→ **Prompt**:
In the listing below, find the line with "Blog Astuce (291, 2344)" and the line with "Qui sommes-nous ? (303, 2292)". Repeat those two lines and all lines between them exactly.

→ **Given records**:

□ □ □ □ □ □ □

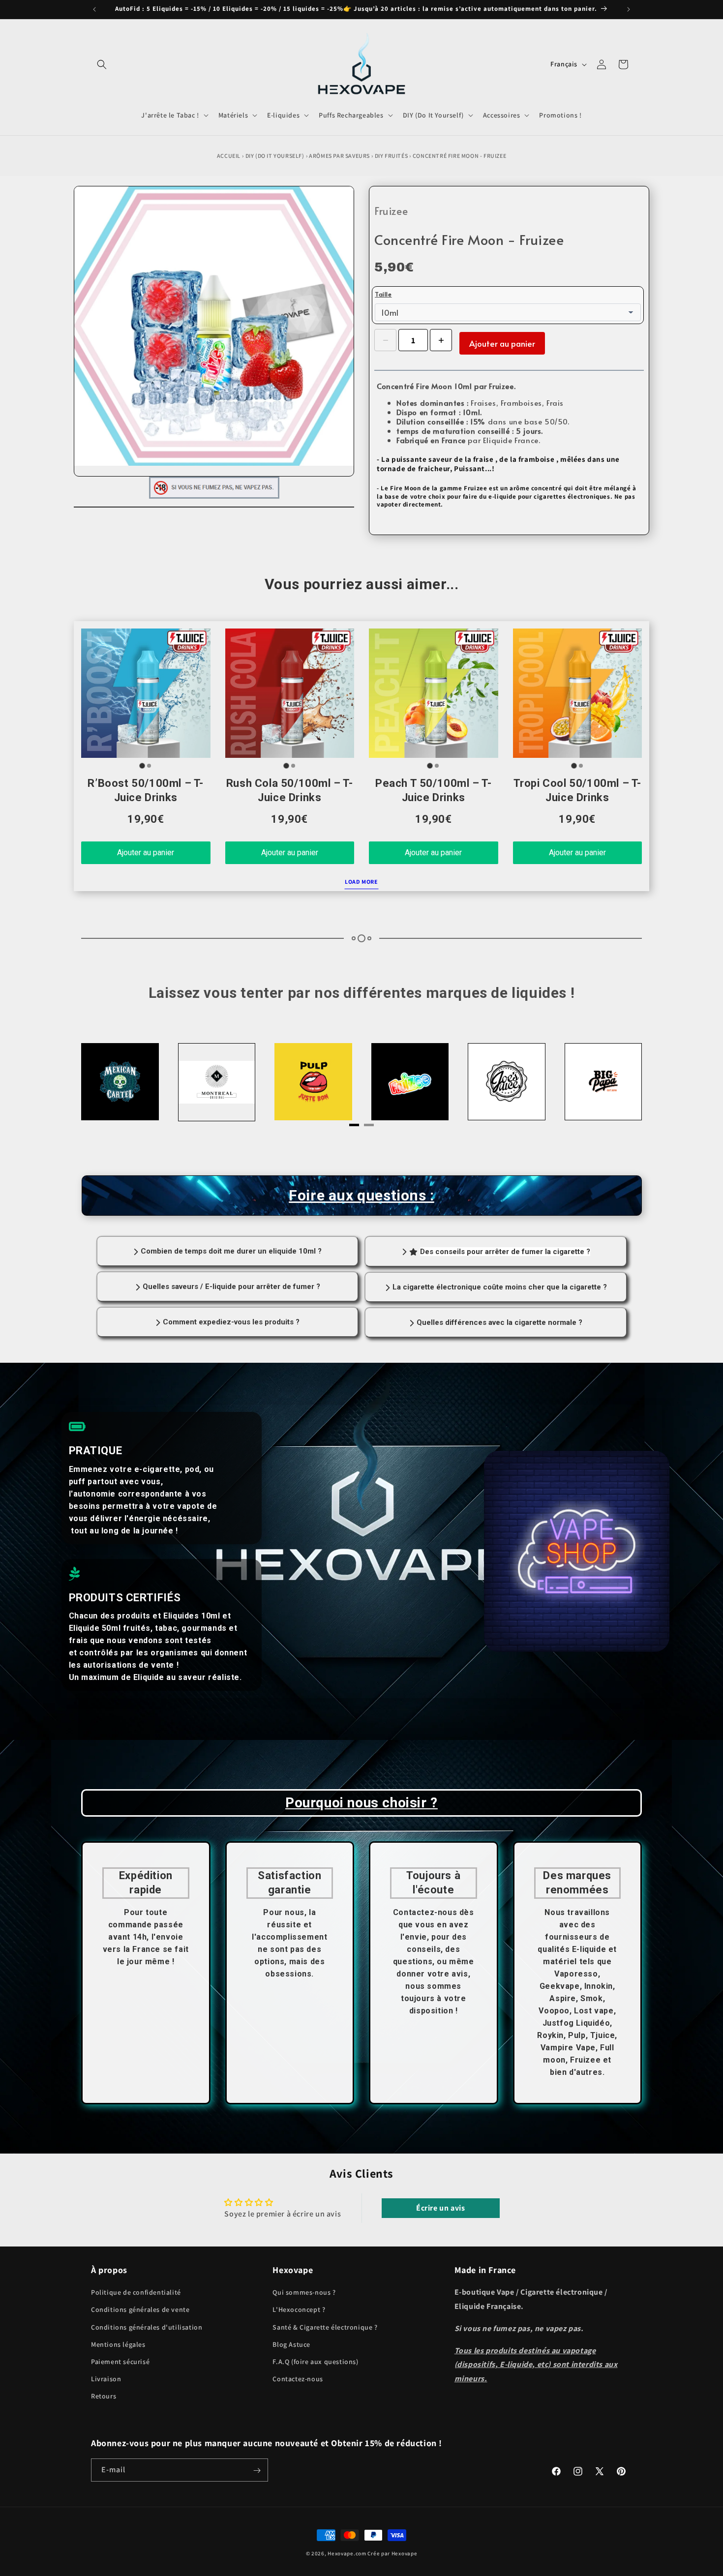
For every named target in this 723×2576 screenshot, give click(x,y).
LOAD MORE (361, 881)
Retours (103, 2396)
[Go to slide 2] (149, 766)
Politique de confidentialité (136, 2292)
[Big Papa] (506, 1082)
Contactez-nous (297, 2379)
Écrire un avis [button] (440, 2208)
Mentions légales (118, 2344)
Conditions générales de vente (140, 2310)
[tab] (354, 1125)
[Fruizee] (313, 1082)
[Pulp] (216, 1082)
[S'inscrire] (257, 2470)
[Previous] (110, 1084)
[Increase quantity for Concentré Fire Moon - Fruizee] (441, 340)
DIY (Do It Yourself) (274, 155)
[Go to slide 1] (142, 765)
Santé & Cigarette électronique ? (324, 2327)
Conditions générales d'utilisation (146, 2327)
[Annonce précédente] (94, 9)
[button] (102, 64)
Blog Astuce (291, 2344)
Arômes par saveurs (339, 155)
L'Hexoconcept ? (298, 2310)
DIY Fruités (391, 155)
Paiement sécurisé (120, 2362)
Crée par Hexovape (392, 2553)
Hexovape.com (347, 2553)
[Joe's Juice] (410, 1082)
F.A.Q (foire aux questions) (315, 2362)
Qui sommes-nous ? (303, 2292)
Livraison (106, 2379)
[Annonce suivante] (628, 9)
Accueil (229, 155)
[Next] (612, 1084)
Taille (383, 294)
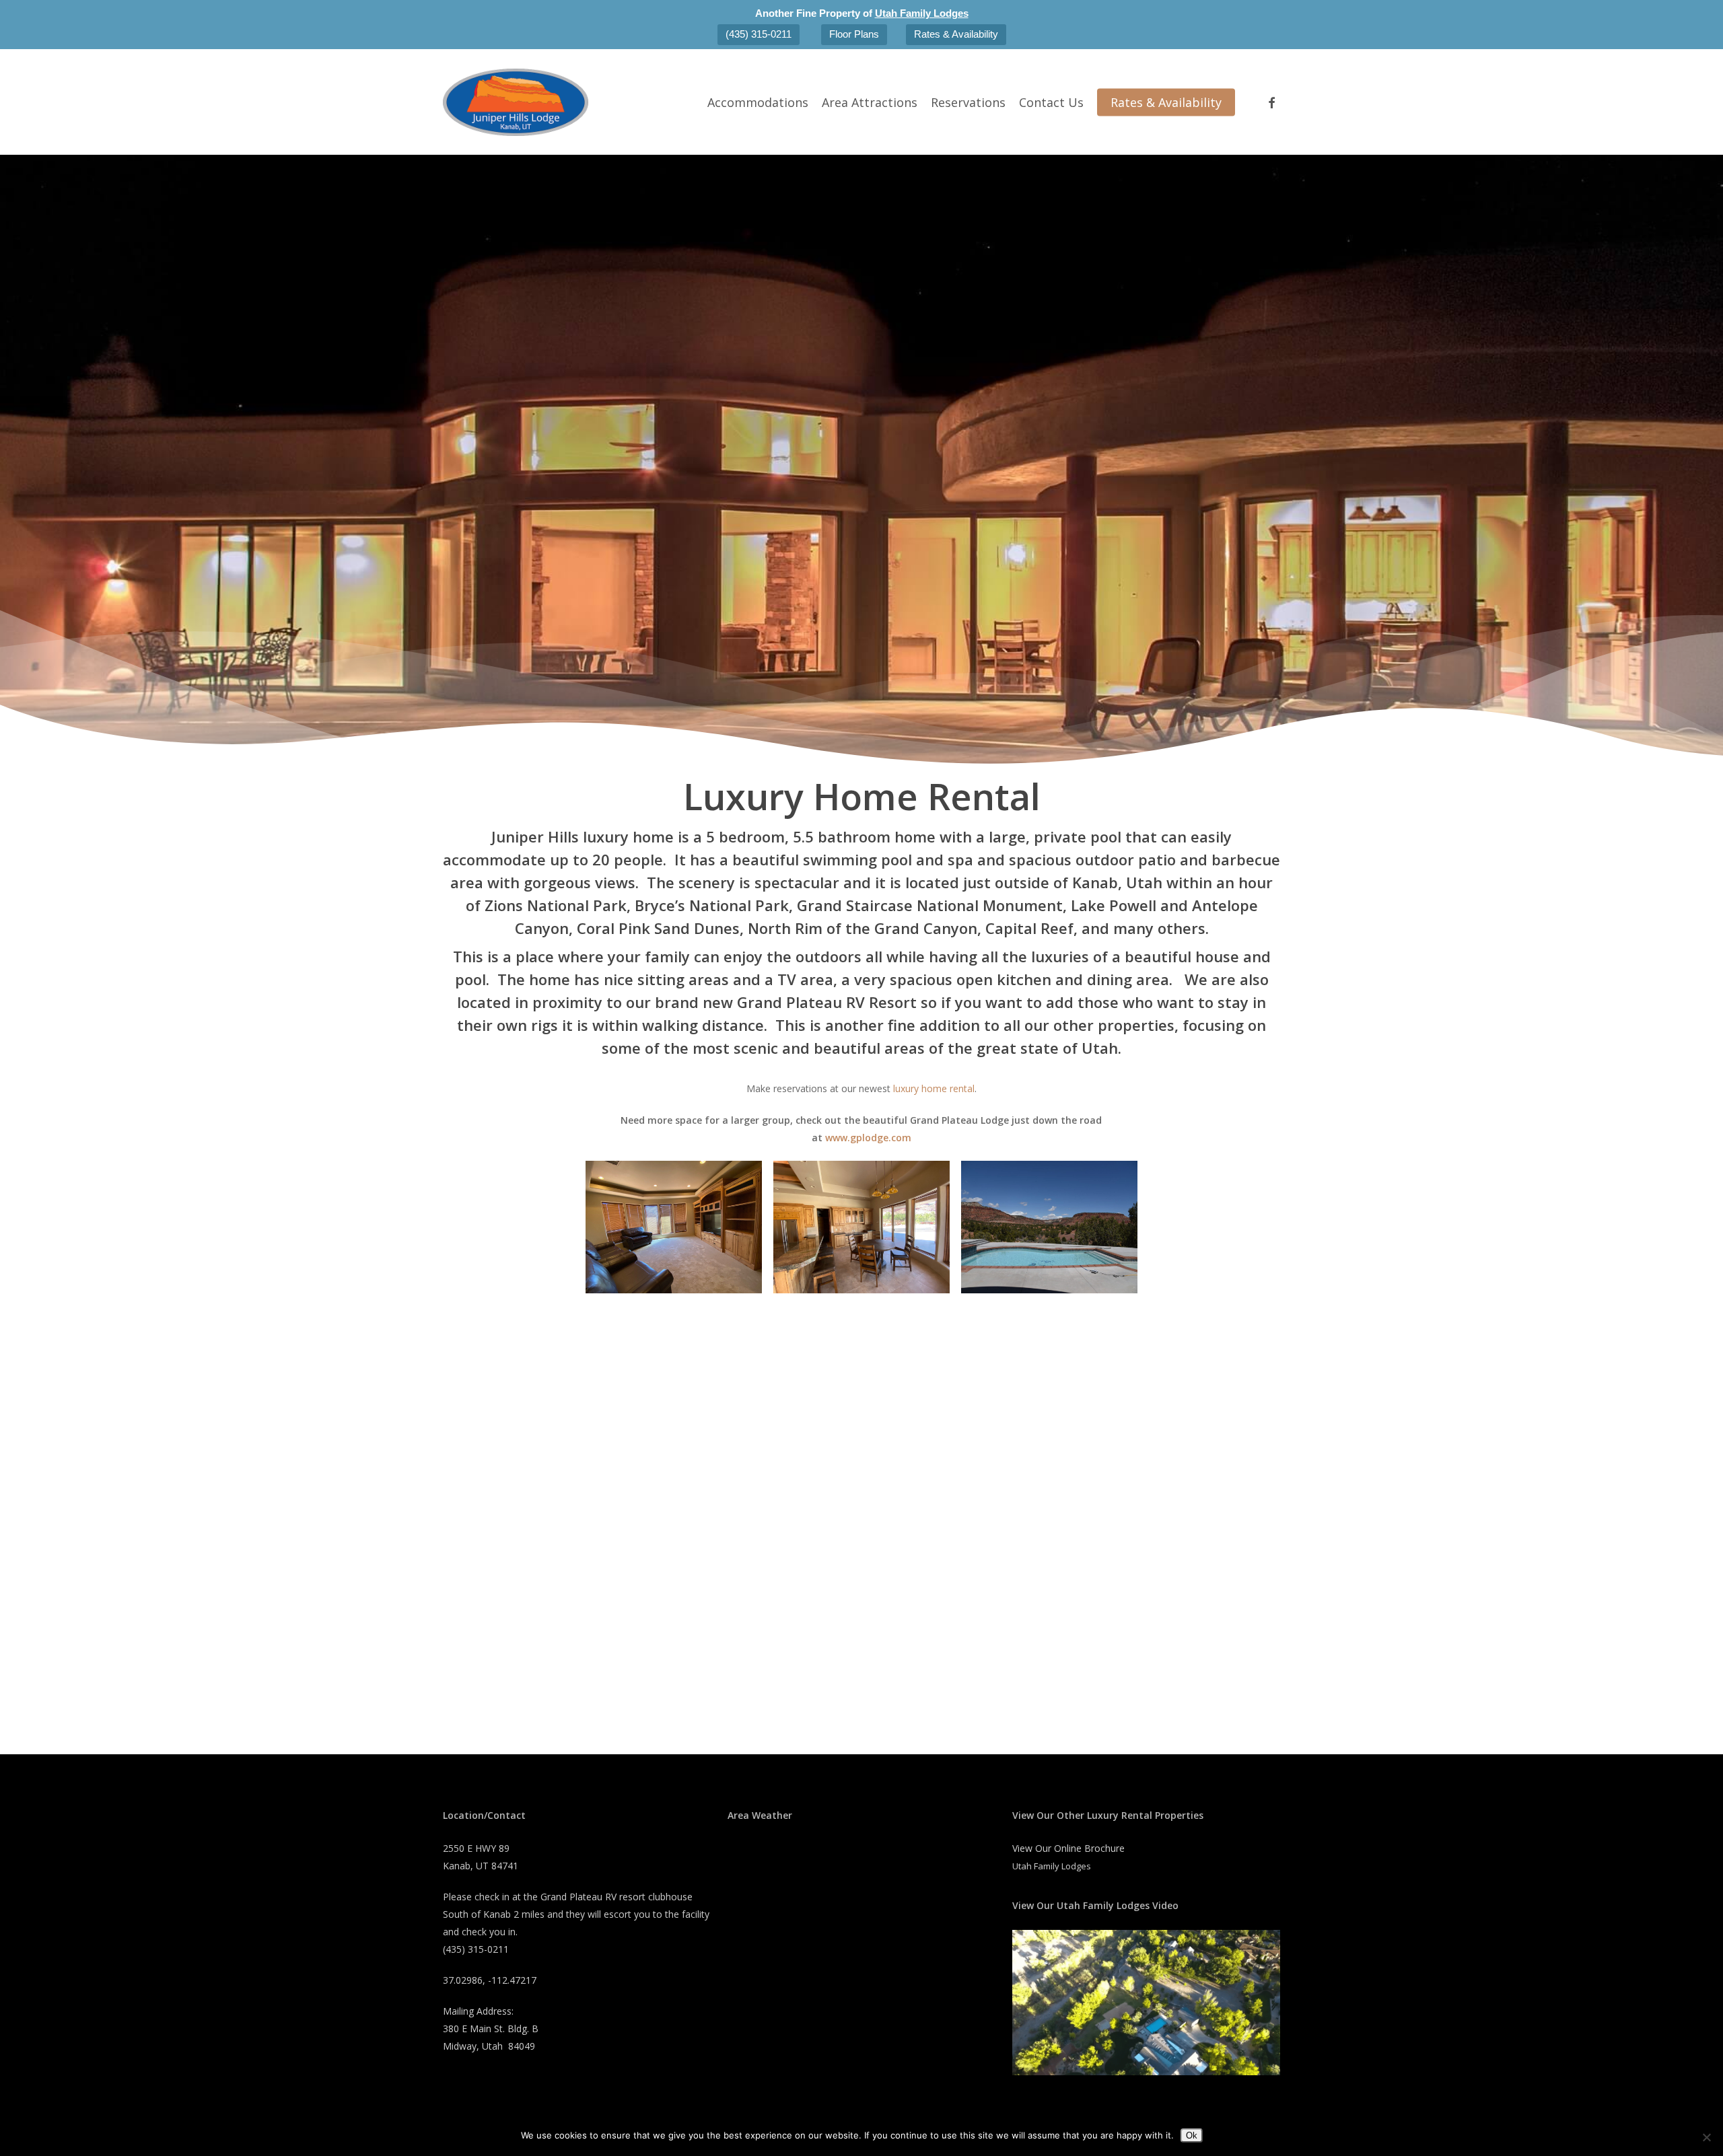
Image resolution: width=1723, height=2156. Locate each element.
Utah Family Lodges (922, 13)
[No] (1706, 2137)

□ □ □ □ □ □ □

→ **Solution for this task**:
Blog Astuce (291, 2344)
Arômes par saveurs (339, 155)
L'Hexoconcept ? (298, 2310)
DIY Fruités (391, 155)
Paiement sécurisé (120, 2362)
Crée par Hexovape (392, 2553)
Hexovape.com (347, 2553)
[Joe's Juice] (410, 1082)
F.A.Q (foire aux questions) (315, 2362)
Qui sommes-nous ? (303, 2292)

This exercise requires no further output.